Mean effect size (Hedges’ d) and confidence intervals for five methods used to mitigate conflict between predators and livestock. More negative effect size indicates a more effective treatment. Numbers in parentheses are number of studies used for calculating mean effect size.
Finding that non-lethal management is as effective (or possibly more effective) than lethal control tells us that we should probably be very careful about intentionally killing large carnivores, since, in addition to being cool animals that deserve a right to exist, they also perform some important ecosystem services. For example, in Australia, there are probably more dingoes northwest of the fence than there are south of the fence, so exclusion may be working. However there is some evidence that there are also more kangaroos and rabbits south of the fence, which could be an unintended consequence of fewer predatory dingoes. Kangaroos and rabbits eat lots of grass, so keeping dingoes away could ultimately be harming the sheep populations. Dingoes may also kill or compete with invasive foxes and feral cats, which have both been shown to drive native species to extinction, so excluding dingoes may increase foxes and cats, threatening native species. Van Eeden and her colleagues argue that different mitigation approaches work in different contexts, but that we desperately need evidence in the form of standardized evaluative studies to understand which approach is most suitable in a particular context.
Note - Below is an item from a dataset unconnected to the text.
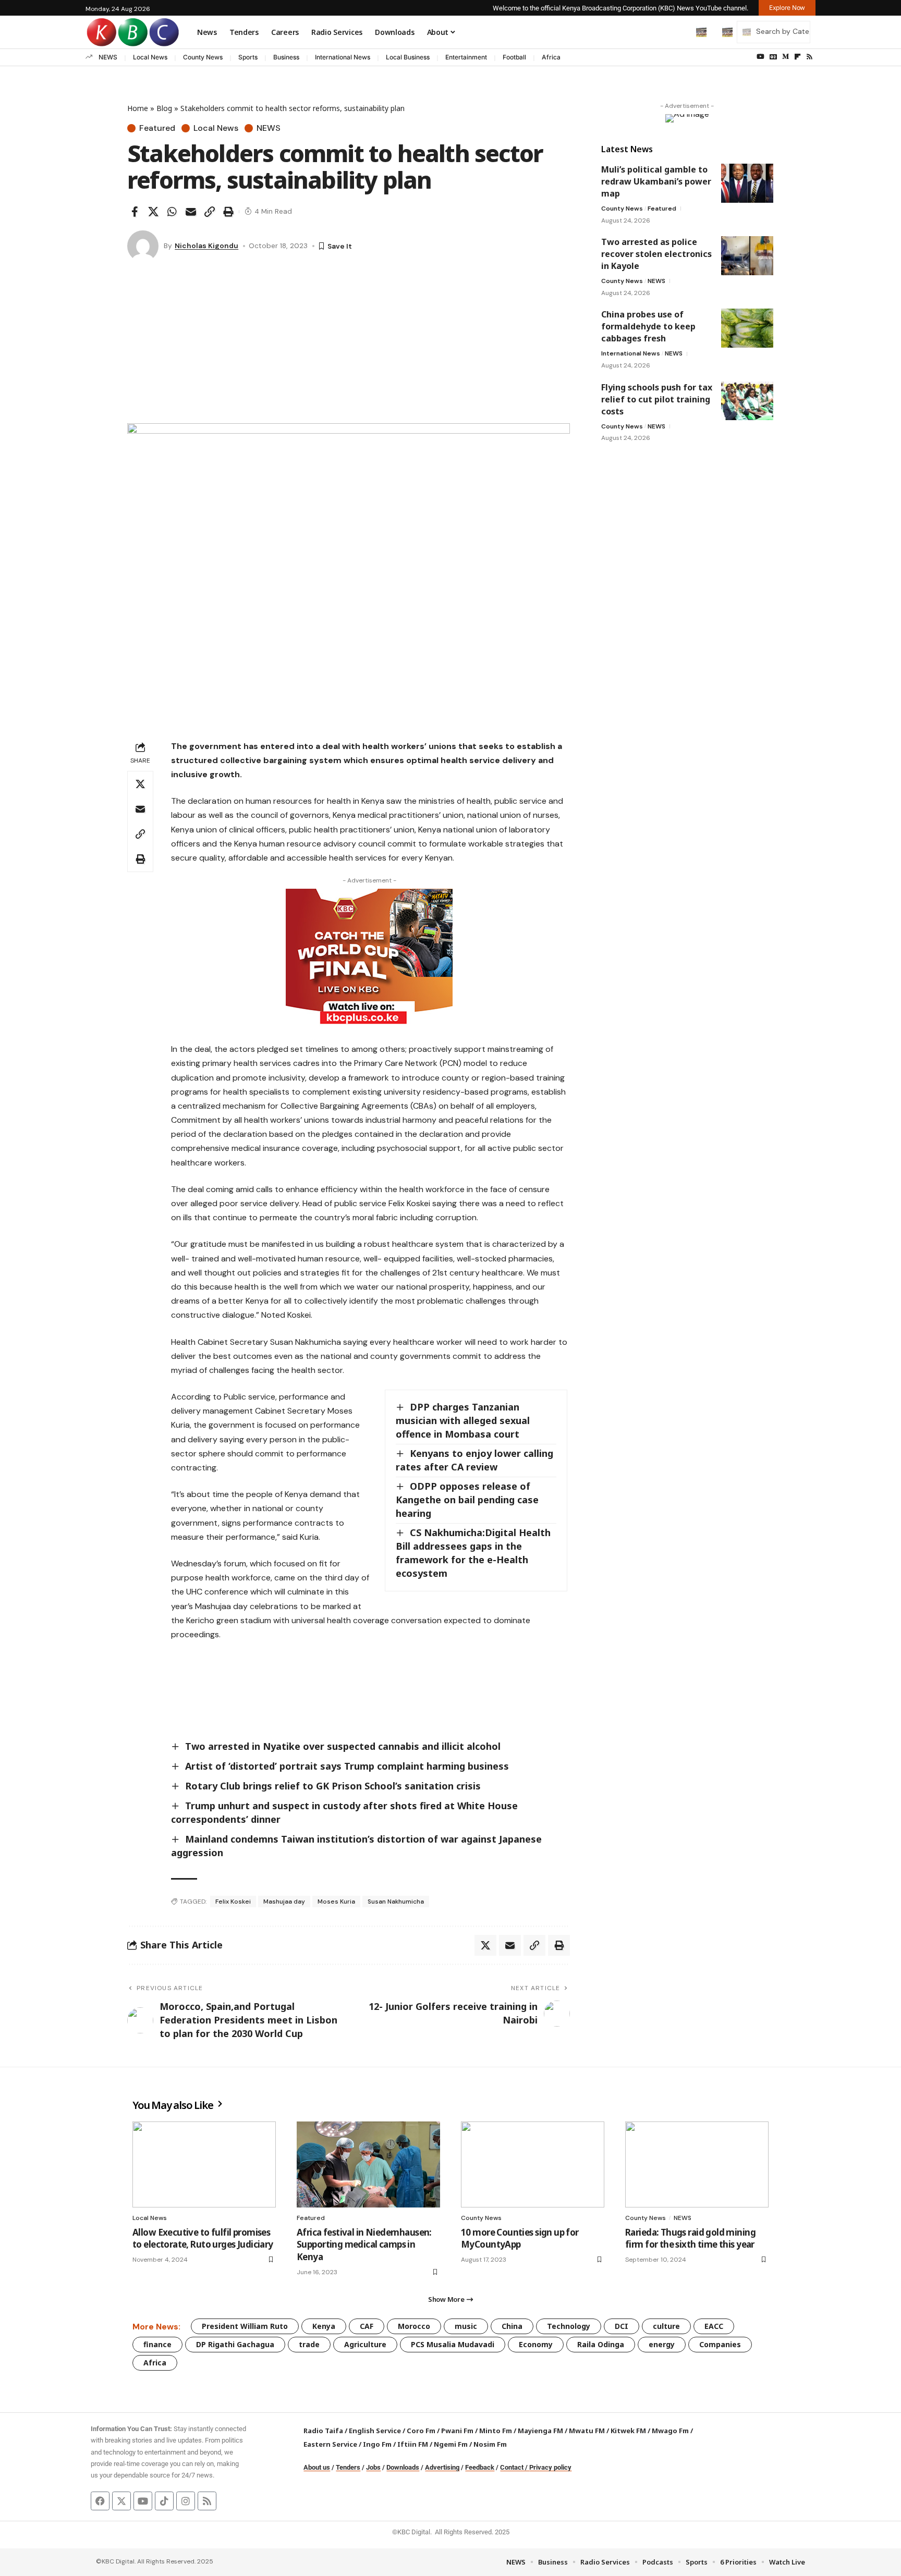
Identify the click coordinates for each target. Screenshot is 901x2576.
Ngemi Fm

Context-specific approach to managing the co-exstence of predators and livestock.
In all contexts, cultural and economic factors interact in mitigating conflict between humans and carnivores. The dingo is officially labeled as a wild dog, which invaded Australia relatively recently (about 4000 years ago), so the public perception is that this species has a limited historical role. Other cultures may have a different view of their predators. For example, the Lion Guardian project in Kenya, which trains and supports community members to protect lions, has successfully built tolerance for lions by incorporating Maasai community cultural values and belief systems.
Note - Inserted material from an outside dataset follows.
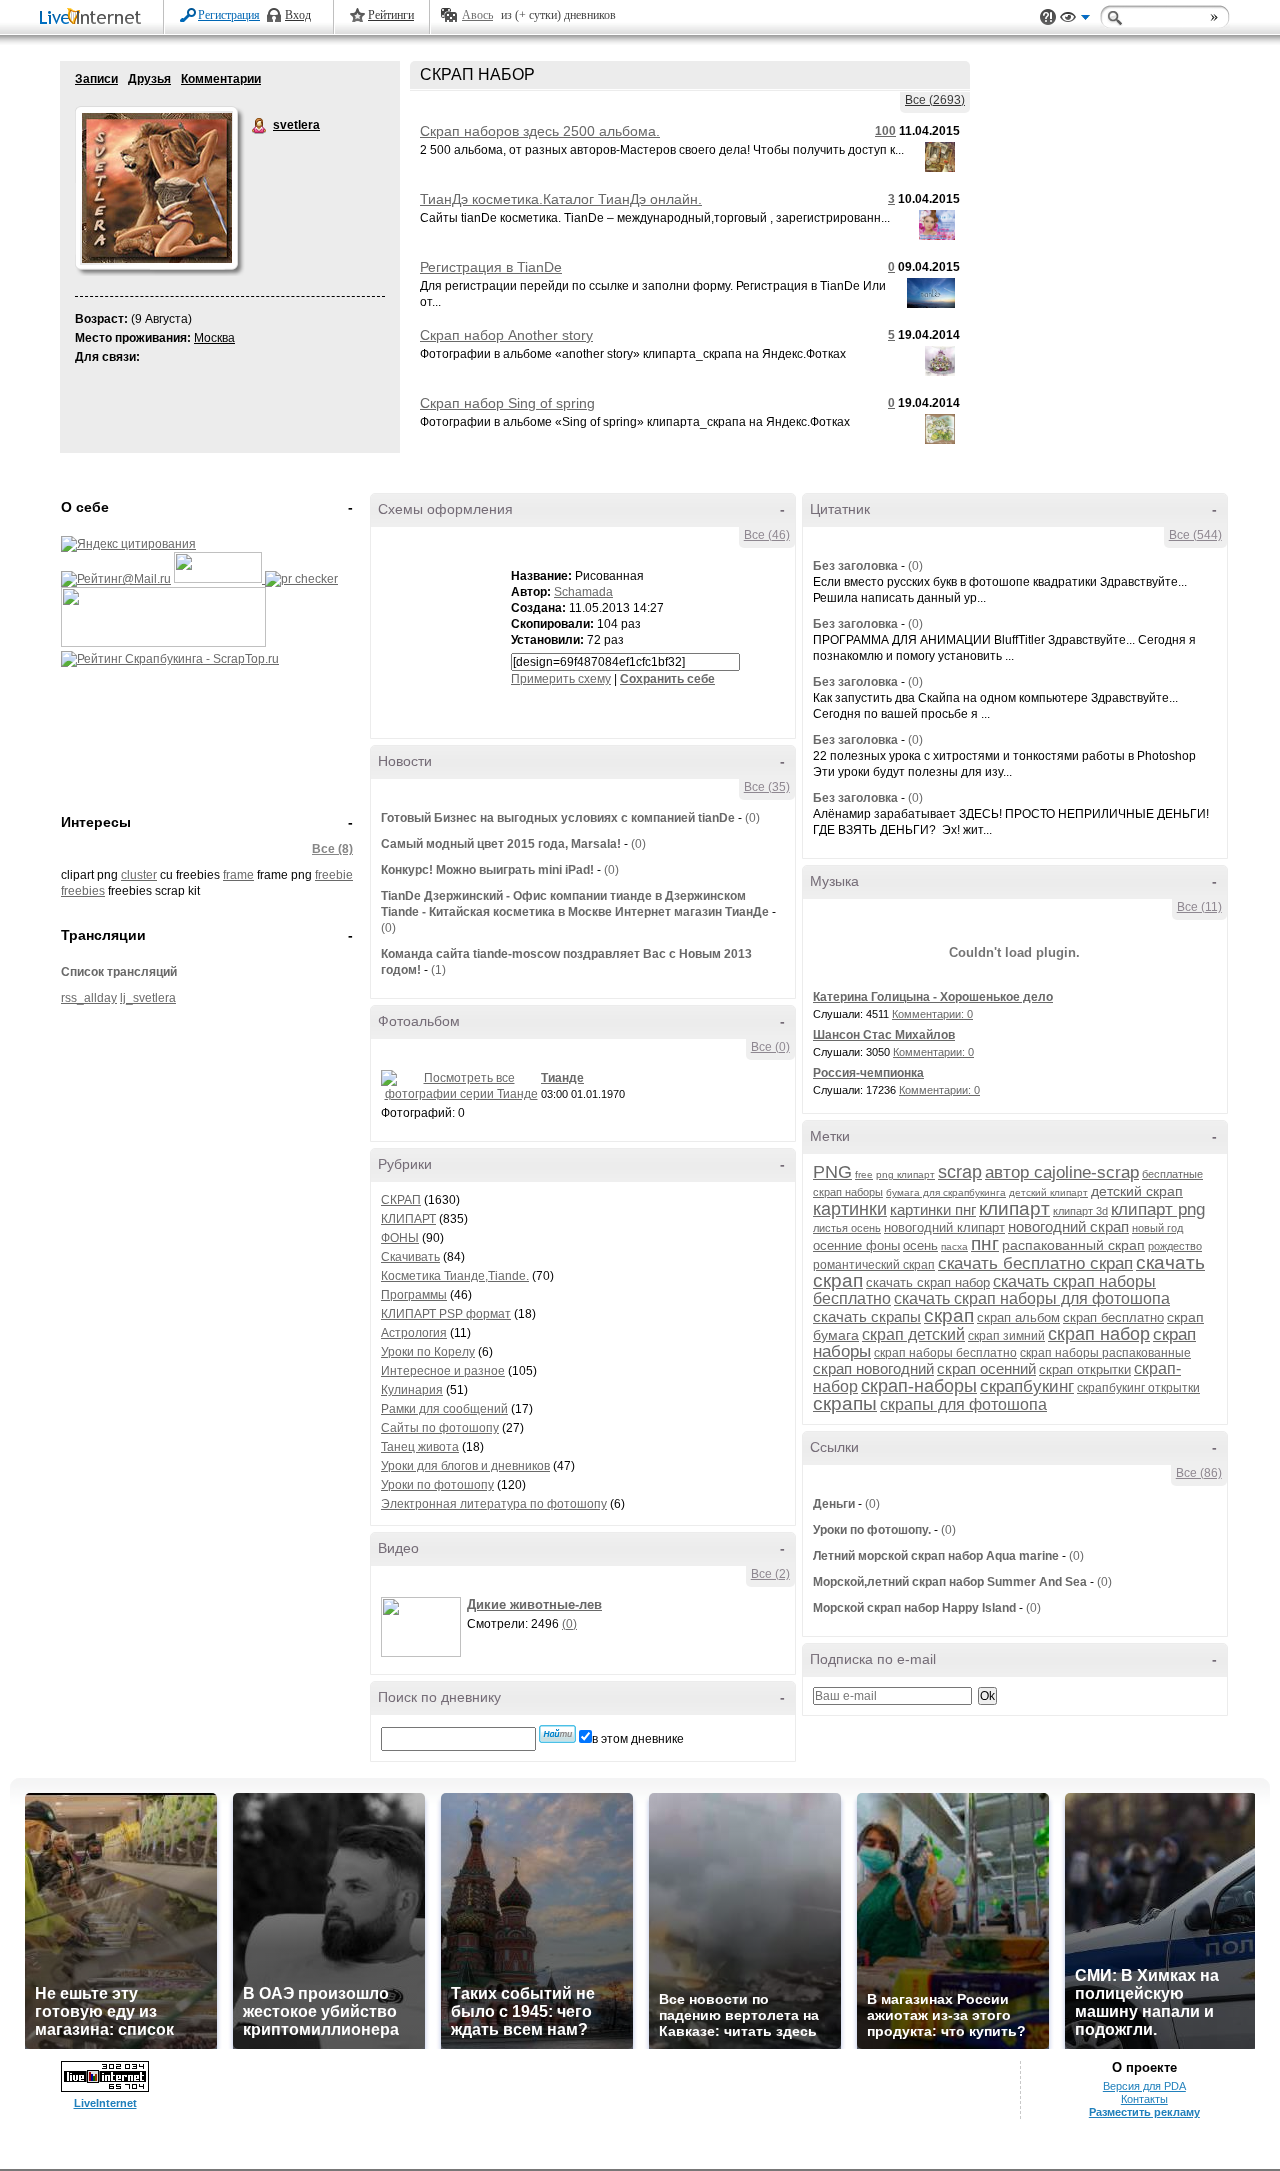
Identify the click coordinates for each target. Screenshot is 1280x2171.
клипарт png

To use a phrase that President Trump recently forbade the Centers for Disease Control to use in their reports, our decisions about predator mitigation should be “evidence-based.” We need more controlled studies that address the success of different mitigation approaches in particular contexts. We also must understand the costs of removing predators from an ecosystem, as predator removal can initiate a cascade of unintended consequences.
Very interesting Fred. I seem to remember reading a similar debate about the eradication of mosquitoes. While I would personally be in favor of it, there could be some negative repercussions.